Da ieri di fatto è aperta una specie di unica udienza fiume sulla stessa materia. Al giudice delle leggi è sottoposta la questione di legittimità relativa alla mancanza di un «regime transitorio» di applicazione delle norme sul carcere contenute in quella legge, lacuna rilevata da una decina di Tribunali. Ma il 25 e 26 febbraio prossimi le stesse disposizioni saranno esaminate non sotto il profilo della loro contestata retroattività, ma addirittura della ragionevolezza ( come riportato anche in altro servizio, ndr). E proprio per tale “continuità”, la Corte costituzionale potrebbe decidere di non emettere oggi la sentenza, ma di attendere quell’ulteriore esame per pronunciarsi in una volta sola su tutti i possibili profili di illegittimità della spazza corrotti. Intanto, rispetto alla retroattività, la presidente Marta Cartabia, il giudice relatore Francesco Viganò e gli altri componenti della Consulta hanno assistito ieri mattina allo straordinario coraggio dell’avvocato dello Stato Giannuzzi. Presa la parola dopo i colleghi del Foro, ha condiviso «le loro argomentazioni» : le disposizioni della “spazza corrotti” che precludono le misure alternative al carcere per i reati contro la Pa «devono essere interpretate nel senso della non retroattività». Giannuzzi arriva a definire «magistrale» l’intervento «di Vittorio Manes», il professore di Diritto penale dell’università di Bologna che “guida” il pool di difensori intervenuti in udienza: «Va superato l’approccio formalistico del passato». Fino a una frase che resterà scolpita negli annali della Corte: «In una materia del genere», quella appunto della libertà personale, «si deve tener conto non solo del punto di vista dell’autorità», ossia del legislatore, «ce lo impone lo Stato di diritto: credo», incalza Giannuzzi, «sia doveroso da parte nostra». “Nostra” di avvocati dello Stato.

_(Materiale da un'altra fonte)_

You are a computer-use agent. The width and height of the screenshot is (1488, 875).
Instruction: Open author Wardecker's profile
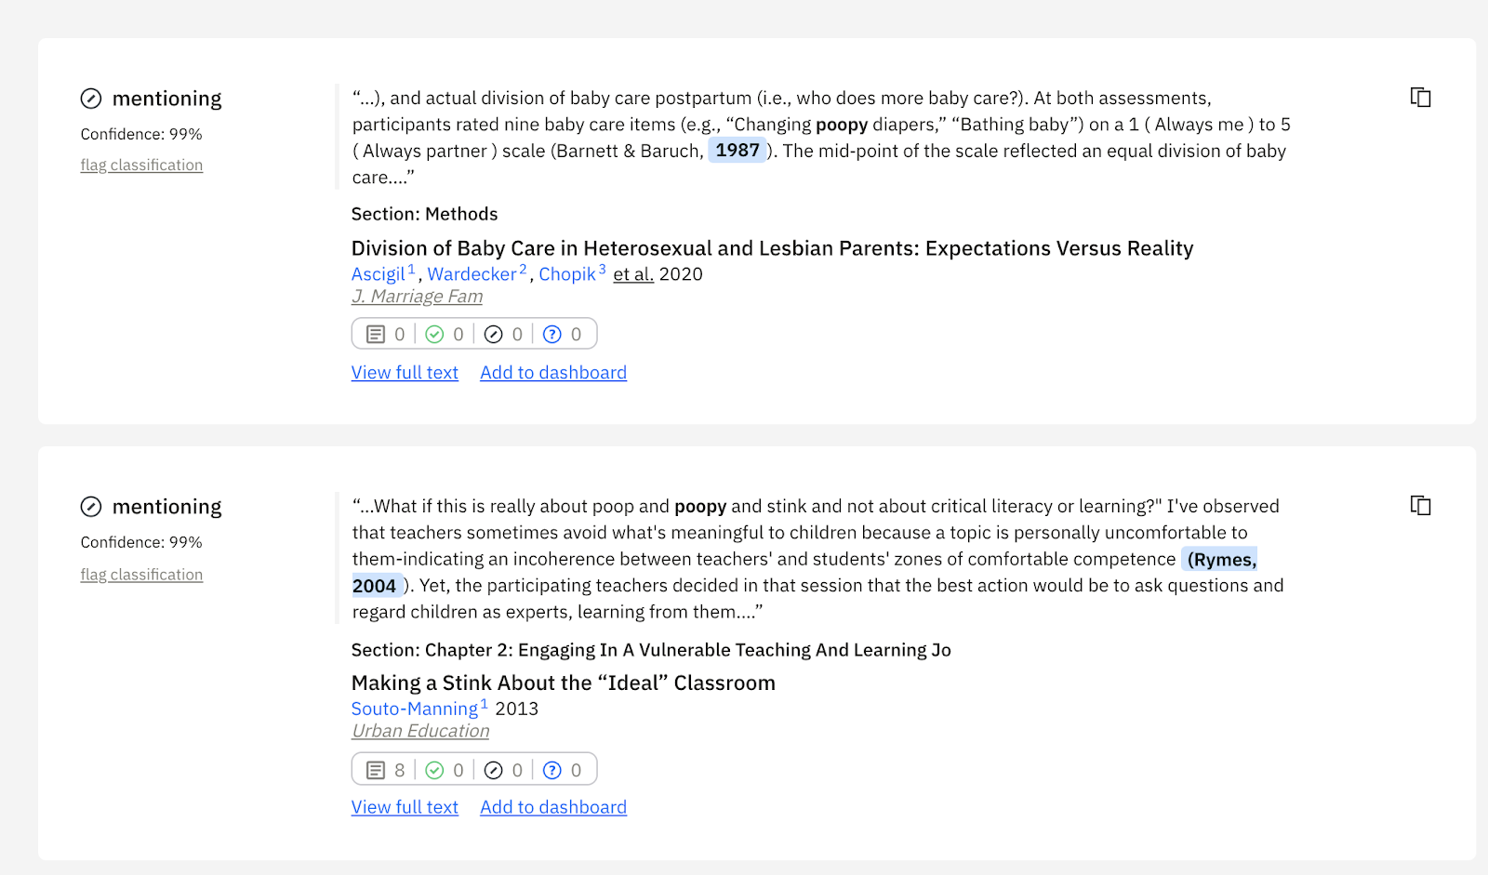(472, 274)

La Consulta potrebbe decidere oggi o a fine mese. Tecnicamente potrebbe optare per la soluzione proposta dall’avvocatura dello Stato e ritenuta plausibile anche da Manes, dal presidente dell’Unione Camere penali Gian Domenico Caiazza — anche lui nel “pool” — e dagli avvocati Amilcare Tana, Tommaso Bortoluzzi e Ladislao Massari: una «sentenza interpretativa di rigetto». Vuol dire che formalmente il giudice delle leggi non dichiara incostituzionale quella parte della “spazza corrotti” ( l’articolo 1, comma 6, lettera b), ma la interpreta nel senso che non può essere retroattiva. Non può applicarsi, cioè, ai fatti commessi prima che la “spazza corrotti” entrasse in vigore, prima del 31 gennaio 2019. Ovvio che tutti i processi nei quali sono state sollevate le eccezioni finite ieri davanti alla Corte riguardino reati contestati diversi anni prima che i 5 Stelle andassero al governo.

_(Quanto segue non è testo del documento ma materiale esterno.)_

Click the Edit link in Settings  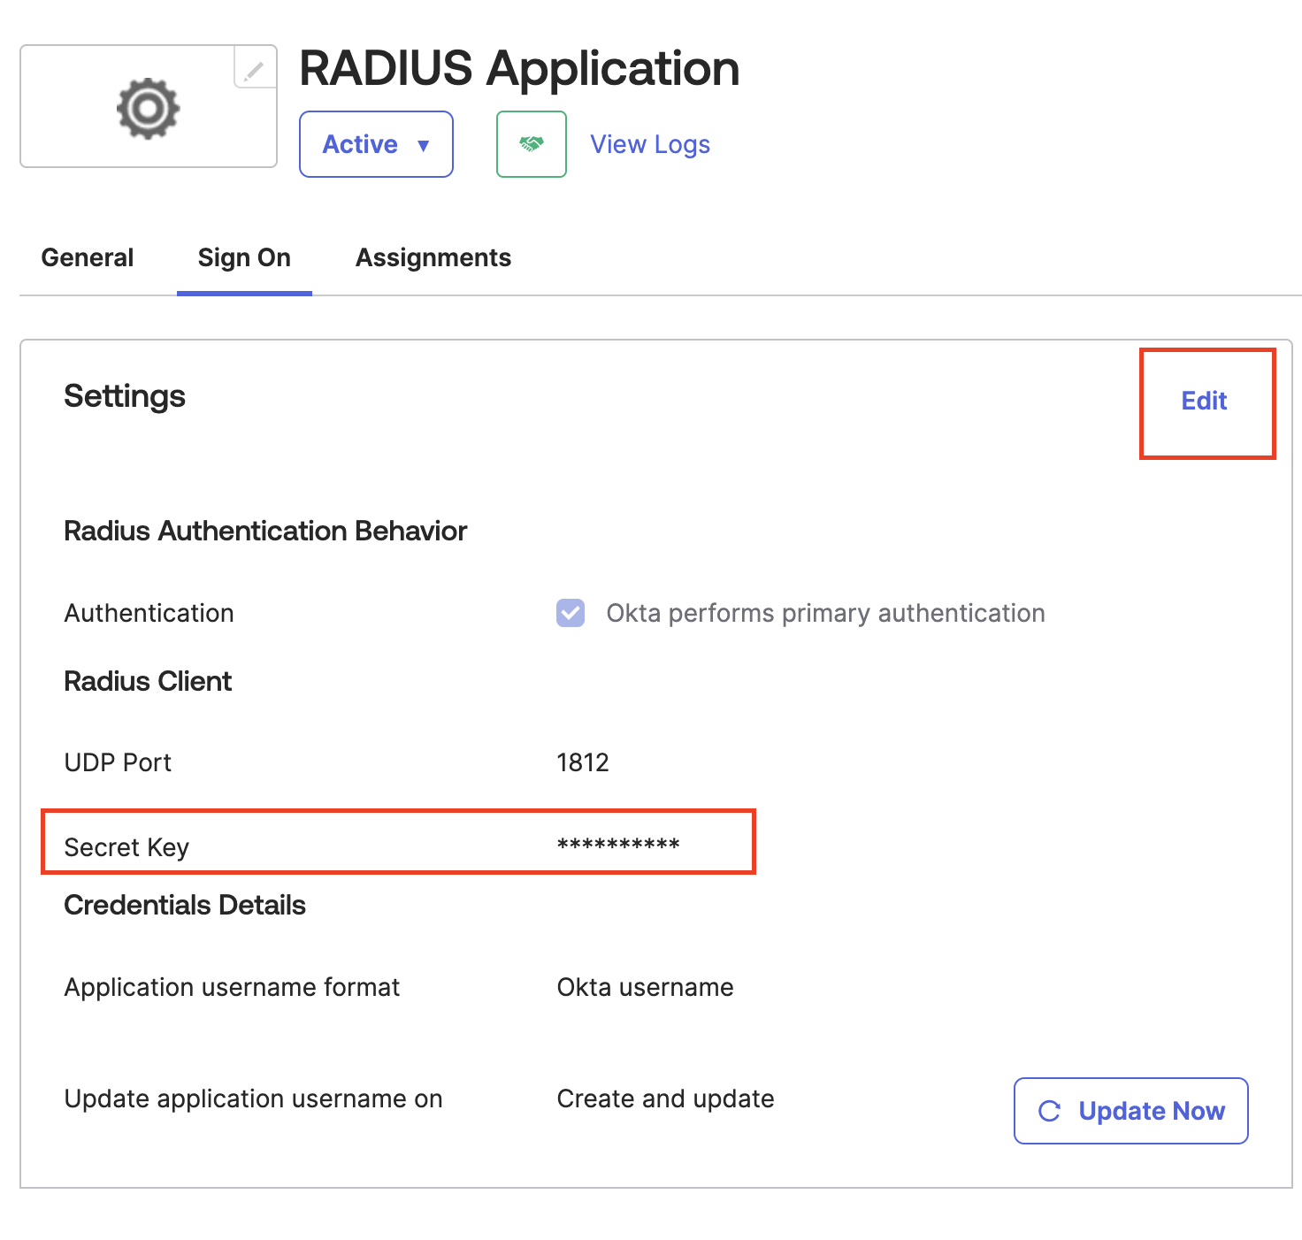pos(1203,402)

Dopo l’introduzione del giudice relatore Viganò, è proprio Manes a parlare di «decisione cruciale per la tenuta dello stato di diritto di fronte all’arbitrio punitivo dello Stato». Il quale, ha ricordato l’avvocato e professore dell’università di Bologna, «non può cambiare le carte in tavola a sorpresa», tanto da «realizzare un cambio di scenario improvviso, per chi aveva la ragionevole previsione di accedere alle misure alternative al carcere». Va perciò «esteso il principio di irretroattività», altrimenti il «cittadino sarebbe un suddito assoggettato all’arbitrio dello Stato leviatano». Concetto che Giannuzzi riprenderà testualmente. Ma l’avvocato dello Stato riconosce come «preziose» le considerazioni svolte da tutti i colleghi del Foro. Come l’osservazione con cui Caiazza stana una contraddizione fatale della norma incriminata: per cogliere l’illegittimità dei suoi effetti retroattivi «basti pensare alla deroga al regime ostativo determinata dalla collaborazione con l’autorità giudiziaria, che l’imputato non aveva motivo di prendere in considerazione prima dell’entrata in vigore delle nuove norme, con conseguenze a dir poco beffarde». Verissimo, perché come per mafiosi e terroristi, anche il colpevole di corruzione ( o addirittura di peculato), in virtù della “spazza corrotti”, poteva accedere alle misure alternative solo a condizione di “pentirsi” ( ipotesi poi disossata dalla storica pronuncia della Consulta sul 4 bis). Gli avvocati Tana, Bortoluzzi e Massari ricordano a loro volta che «i benefici penitenziari non costituiscono alternative alla pena ma pene alternative al carcere». Concetto sempre negato nei fatti dai 5 Stelle, così orgogliosi della loro “spazza corrotti”.